Handtmann offers its customers a significant value even in an early phase of conceptual design and development of components and systems. These include in-house design engineers who realise the maximum potential for optimising components right from the start. In this interview, Dipl. -Ing. Dr. Katharina Faerber, Innovation Manager, and Dipl. -Ing. Denis Hopp, Head of Department for Materials Technology, talk about successful achievements in the past as well as the challenges that await the company in the future.

Foundry-Planet: The sustainability concept of Handtmann is very impressive. How much primary aluminium does Handtmann actually process?

Katharina Faerber: Secondary alloys are currently the majority, but the use of primary aluminium is continuously increasing! The production of many components that are built into internal combustion engines is dropping. The requirements for the components have also changed, and we can no longer meet these standards with classic secondary alloys. So the demand for primary alloys is increasing, but due to their CO₂ footprint and their weight, which is around 6.8 kgCO2/kgAl on average in the EU, they do not have a very good reputation. Therefore, our target is to balance the disadvantages of primary alloys with the advantages of secondary alloys.

Foundry-Planet: Your collaboration with customers already starts with the design of the alloy to influence the CO₂ footprint. Even foundries with many years of experience don't dare to change their design. How do you handle this? How must one imagine this?

"We can develop the casting simulation and the design at the same time."


Katharina Faerber: At this point Handtmann is very proactive because we can optimise the design of technical components. However, we are still at a very early stage of this. One of the big challenges is the tight timeline of development. In terms of lightweight construction, optimal industrialisation, and material selection, we choose an approach for our customers that we can optimise quickly and run in parallel.

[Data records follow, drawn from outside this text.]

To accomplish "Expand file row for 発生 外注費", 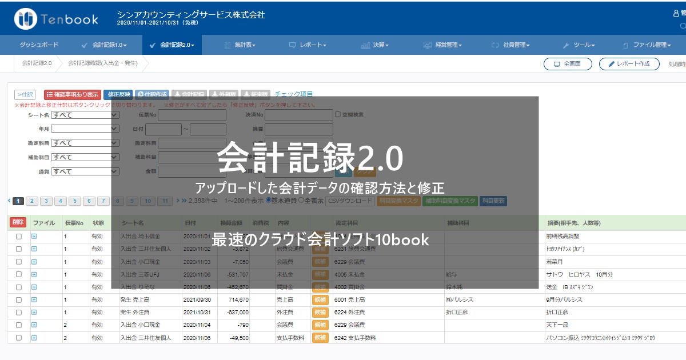I will coord(34,313).
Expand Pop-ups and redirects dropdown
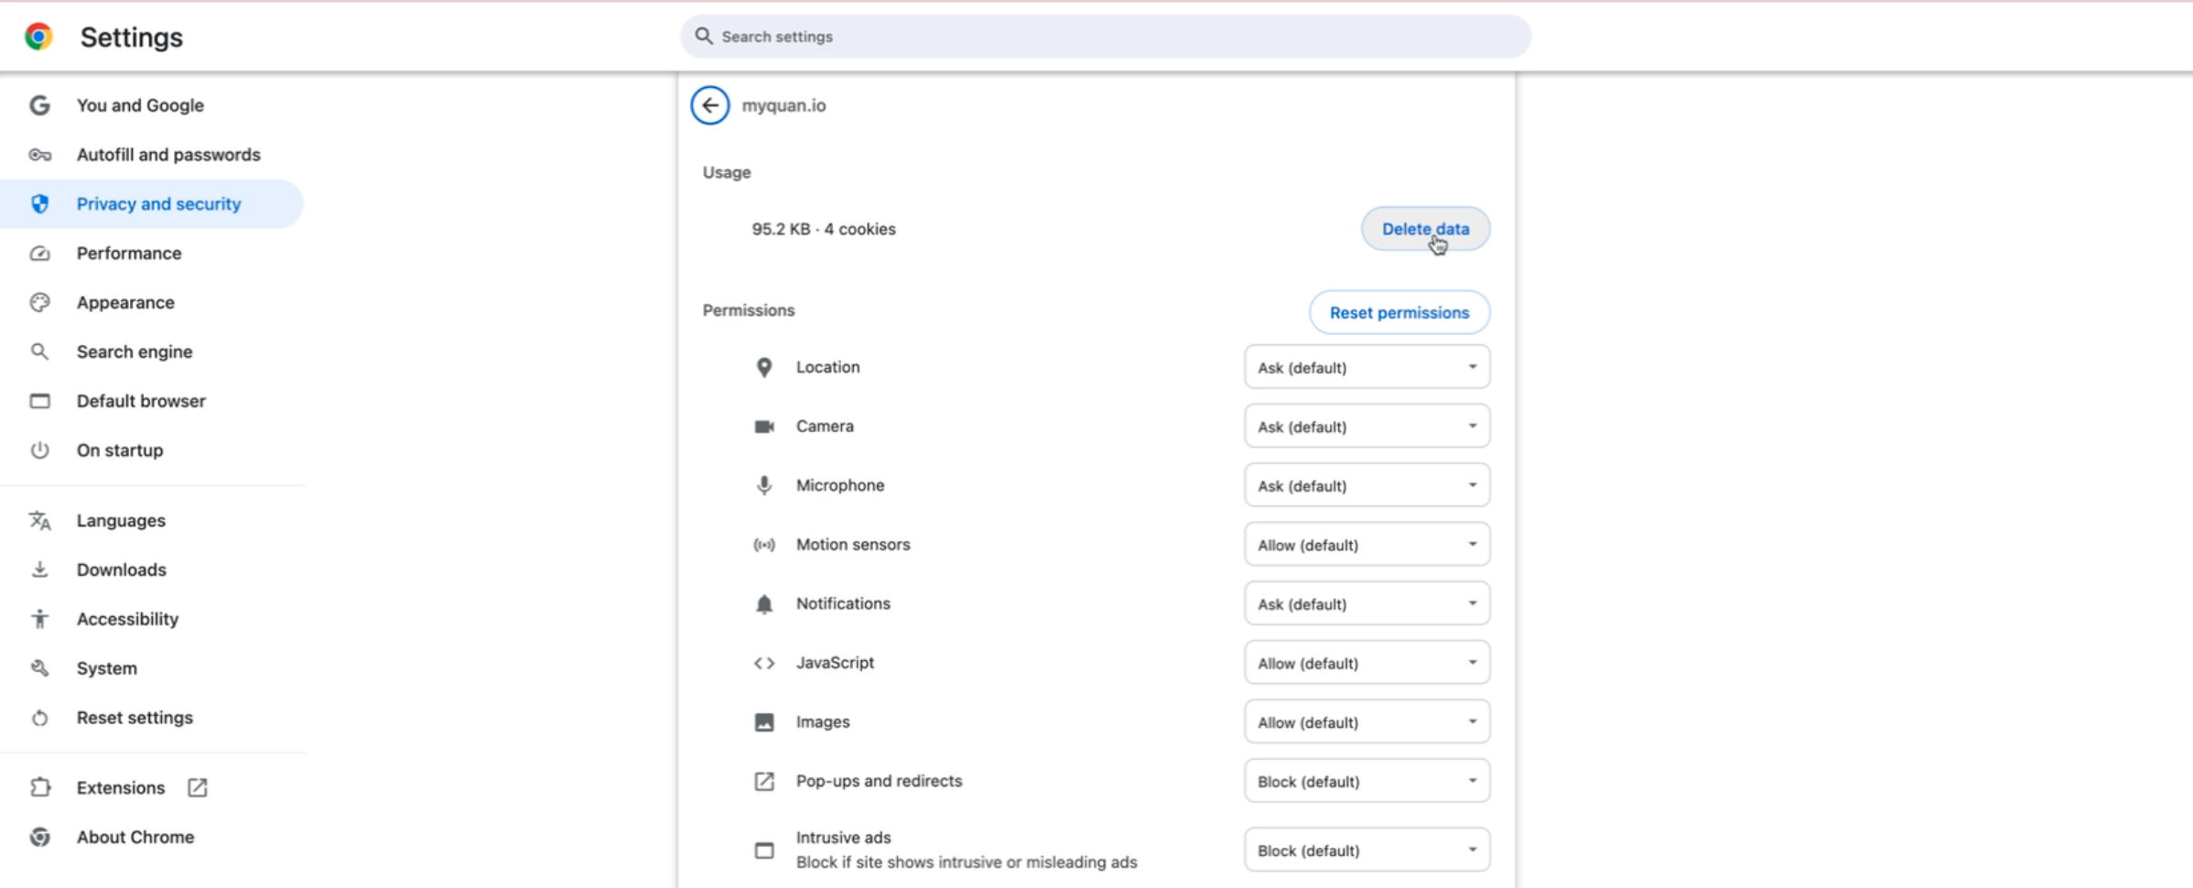2193x888 pixels. [x=1367, y=782]
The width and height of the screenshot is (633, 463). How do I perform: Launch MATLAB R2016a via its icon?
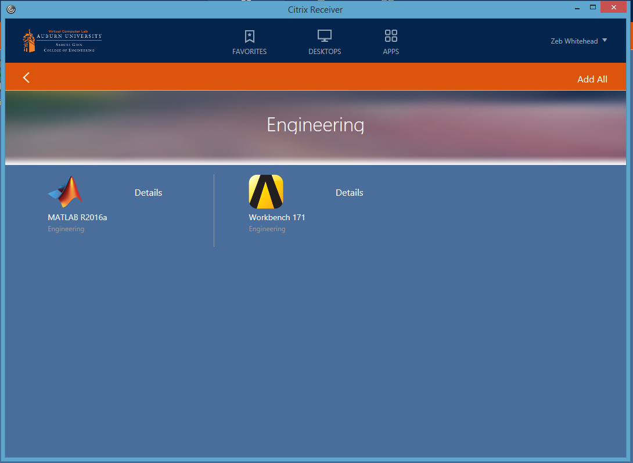pos(65,192)
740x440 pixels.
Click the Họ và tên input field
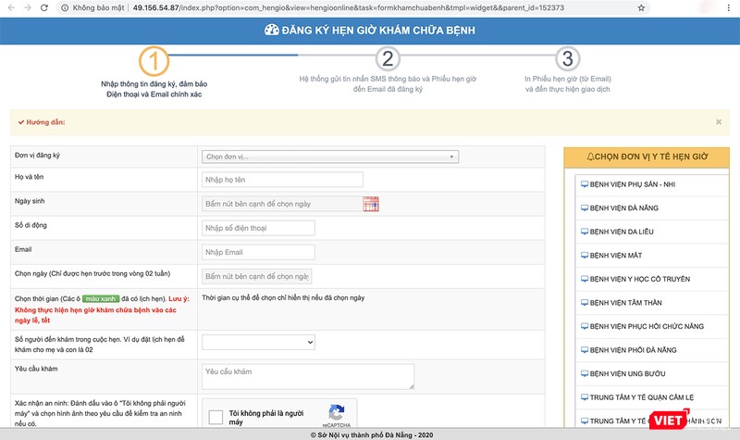pyautogui.click(x=267, y=180)
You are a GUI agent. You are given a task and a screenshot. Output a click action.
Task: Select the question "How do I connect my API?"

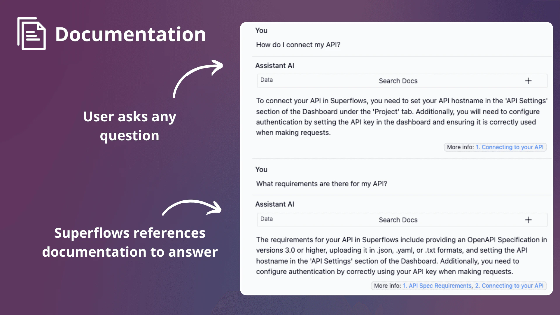click(298, 45)
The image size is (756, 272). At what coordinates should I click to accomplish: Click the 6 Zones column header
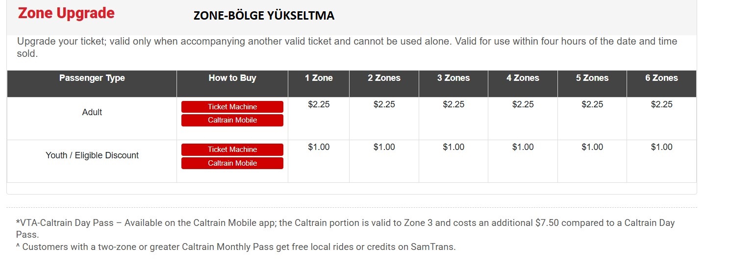[661, 78]
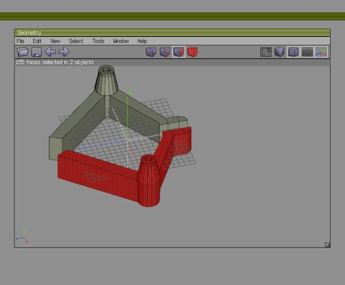This screenshot has height=285, width=345.
Task: Open the Geometry Graph window icon
Action: (x=266, y=52)
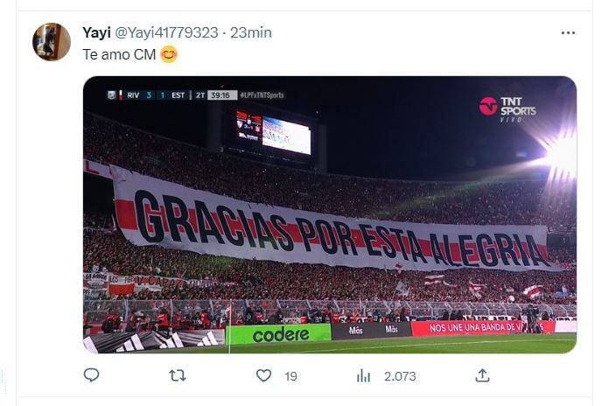
Task: Open the view analytics bar chart icon
Action: point(363,376)
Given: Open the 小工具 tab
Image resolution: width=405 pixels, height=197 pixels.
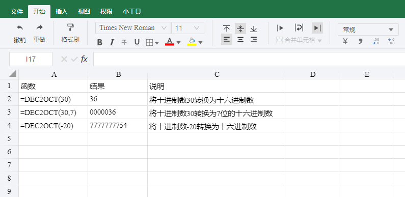Looking at the screenshot, I should coord(132,12).
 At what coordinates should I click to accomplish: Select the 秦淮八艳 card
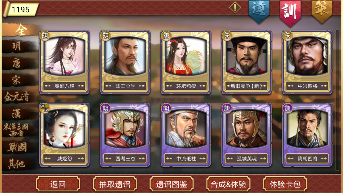click(x=64, y=62)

This is because speed is very important to us. Therefore, our goal is to submit customers an offer within a few weeks. In the last customer order, we were able to save between 25 and 30 percent of the weight of a component. Of course, our customer can also optimise the topology by himself, but it has to be castable too! And this is exactly what we do. Because we can develop the casting process, including the simulation, in parallel with the component design.

Foundry-Planet: What makes you different from other foundries? 

Katharina Faerber: Casting is our core business. Continuous development and customer support are also among our priorities. Thereby, we entirely rely on the know-how of our employees, who find sustainable solutions even for complex challenges due to their profound technical knowledge and experience.

"Casting is our core business, but continuous development and customer support are also among our priorities."

Foundry-Planet: How is Handtmann handling the new challenges in the industry?

Katharina Faerber: With the Business Development department and its integrated functions of innovation, product and technology management, we look very closely into what will be necessary in the future and derive the measures to meet these challenges.

Denis Hopp: The entire industry is changing. MEGA or GIGA casting are the topics that are being well discussed at the moment. BMW has developed so-called "injector casting" for e-mobility. There are also improved filling processes. Now, we can see that there is a lot of external input flowing into the foundries, not all of it promising or targeted. We have to keep deciding which technologies are interesting for us and in which direction we want to develop. Until recently, we still had the Lost Foam process. Sometimes you have to abandon old technologies. Recently, I had the opportunity to see the production of the 5th generation of BMW electric motor housings. It is very impressive that the "entire process" at BMW - from the production of the cores to the testing of the castings - is interlinked.

Foundry-Planet: It is exciting to see the variety of ongoing processes. We are in a time of transformation. How do you manage this as a company when the number of castings for ICEs is declining? Are there other technologies that could be an alternative?

Denis Hopp: Melt conditioning is one such possible alternative. We are currently evaluating the different technologies for melt pre-treatment very intensively.

"Even if we "only" stay in our core business, we are looking at a promising future, especially because there are good substitutes in the aluminium sector."

Foundry-Planet: Recently we had an interesting conversation about casting washbasins. Do you think it will go in that direction in the future?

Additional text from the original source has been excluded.